Windows Server 2016 Technical Preview

  • TPM es opcional para las SKU de Windows Server, a menos que la SKU cumpla con los criterios de cualificación (AQ) adicionales para el escenario de servicios de protección de host en el que se requiere TPM 2.0.

TPM y características de Windows

En la siguiente tabla se define qué características de Windows requieren compatibilidad con el TPM. Algunas características no son aplicables a Windows 7, 8 y 8.1 y se indican en consecuencia.

Características de Windows Windows 7, 8 y 8.1 TPM 1.2 Windows 10 TPM 1.2 Windows 10 TPM 2.0 Detalles
Medir el arranque Obligatorio Obligatorio Obligatorio El arranque medido requiere TPM 1.2 o 2.0 y el arranque seguro de UEFI.
Bitlocker Obligatorio Obligatorio Obligatorio Se requiere TPM 1.2 o posterior o un dispositivo de memoria USB extraíble como una unidad flash.
Passport: unión a AADJ de dominio n/a Obligatorio Obligatorio Admite ambas versiones de TPM, pero requiere un TPM con certificado de HMAC y EK para la compatibilidad con atestación de clave.
Passport: MSA o cuenta Local n/a No obligatorio Obligatorio TPM 2.0 se requiere con certificado de HMAC y EK para la compatibilidad con atestación de clave.
Cifrado de dispositivo n/a No obligatorio Obligatorio TPM 2.0 es obligatorio para todos los dispositivos InstantGo.
Device Guard e integridad de código configurable n/a Opcional Opcional
Credential Guard n/a Obligatorio Obligatorio Para Windows 10, versión 1511, es muy recomendable TPM 1.2 o 2.0. Si no tienes un TPM instalado, Credential Guard se habilitará de todas formas, pero las claves usadas para cifrar Credential Guard no estarán protegidas con el TPM.
Atestación de estado del dispositivo n/a No obligatorio Obligatorio
Windows Hello n/a No obligatorio No obligatorio
Arranque seguro de la UEFI No obligatorio No obligatorio No obligatorio
Proveedor de almacenamiento de claves de la plataforma n/a Obligatorio Obligatorio
Tarjeta inteligente virtual n/a Obligatorio Obligatorio
Almacenamiento de certificados (vinculado al TPM) n/a Obligatorio Obligatorio

 

Opciones de conjunto de chips de TPM 2.0

Hay una variedad de fabricantes de TPM tanto discretos como de firmware.

TPM discreto

Proveedor
  • Infineon
  • Nuvoton
  • NationZ
  • ST Micro

 

TPM de firmware

Proveedor Conjunto de chips
AMD
  • Mullins
  • Beema
  • Carrizo
Intel
  • Clovertrail
  • Haswell
  • Broadwell
  • Skylake
  • Baytrail
Qualcomm
  • MSM8994
  • MSM8992
  • MSM8952
  • MSM8909
  • MSM8208

 

Comentarios del OEM y estado de la disponibilidad del sistema TPM 2.0

Partes del TPM certificadas

Los clientes del gobierno y los clientes empresariales de sectores regulados pueden aplicar estándares de adquisición que requieran el uso de piezas comunes certificadas del TPM. Por lo que puede que sea necesario que los OEM que proporcionan los dispositivos, usen solamente los componentes de TPM certificados en sus sistemas de clase comercial.

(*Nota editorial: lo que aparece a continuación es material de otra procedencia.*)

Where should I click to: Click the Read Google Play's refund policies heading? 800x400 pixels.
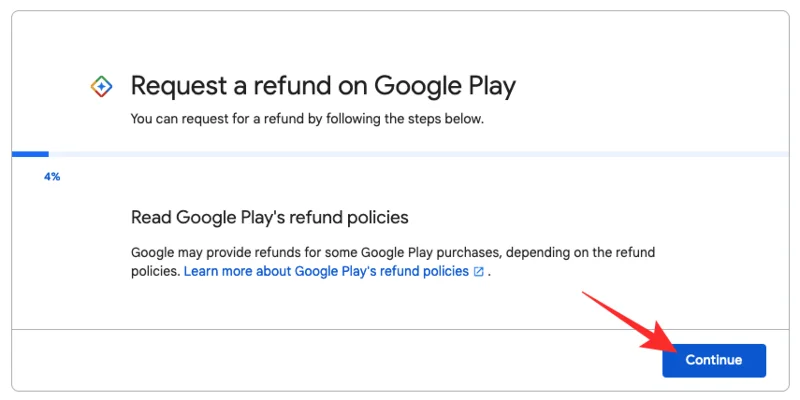coord(270,217)
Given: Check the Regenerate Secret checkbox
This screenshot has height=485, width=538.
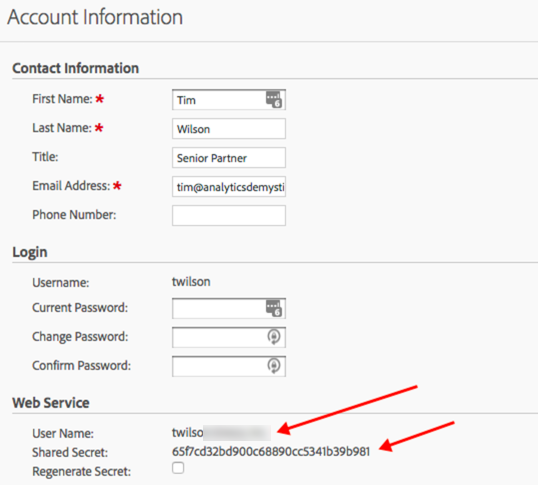Looking at the screenshot, I should (178, 468).
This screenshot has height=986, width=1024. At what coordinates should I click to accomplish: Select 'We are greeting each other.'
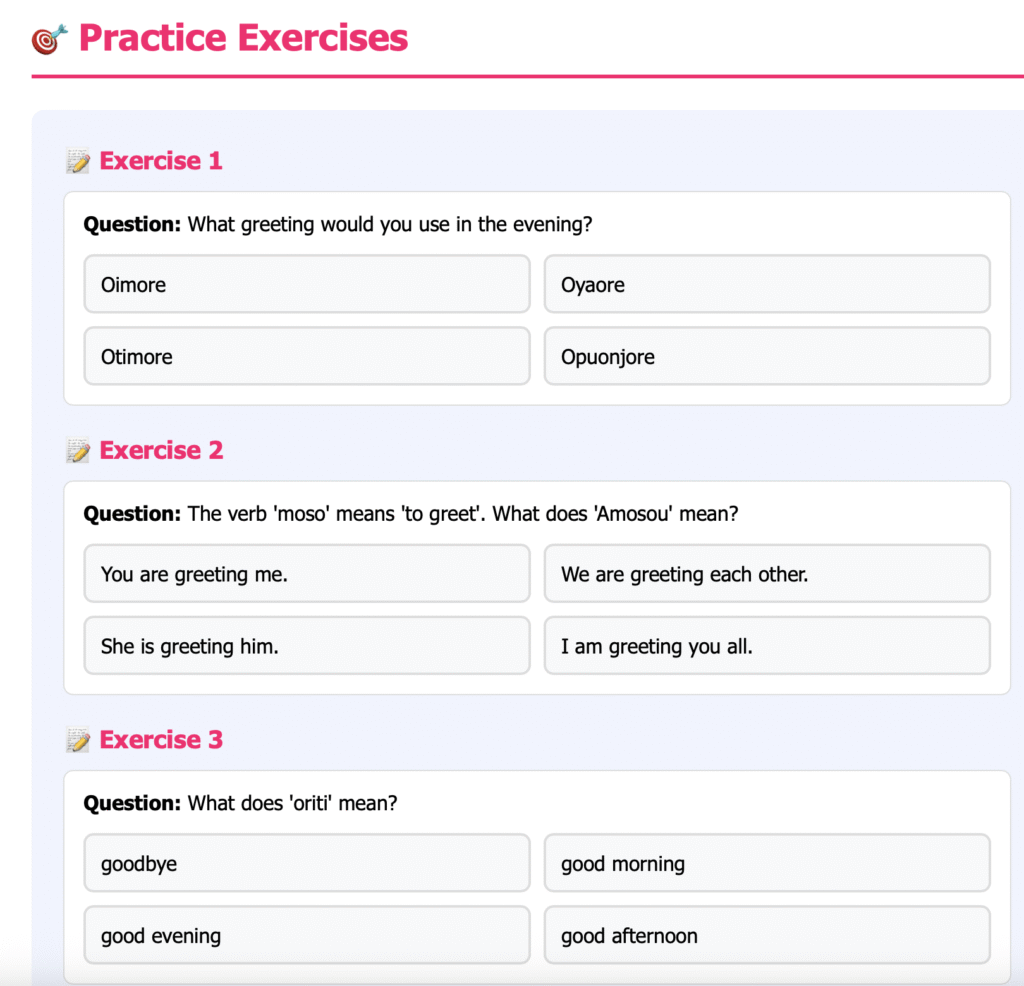pos(766,574)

Los proveedores de TPM 2.0 discretos tienen como objetivo la finalización de la certificación para finales de 2015.

Compatibilidad con Windows 7 de 32 bits

Aunque Windows 7 u otros productos se comercializaban antes de la especificación de TPM 2.0, Microsoft adaptó el TPM 2.0 para la compatibilidad con Windows 7 de 64 bits y lo publicó en verano 2014 como una revisión de Windows que se puede descargar para sistemas Windows 7 basados en UEFI. Microsoft no planea actualmente la adaptación para la compatibilidad con Windows 7 de 32 bits.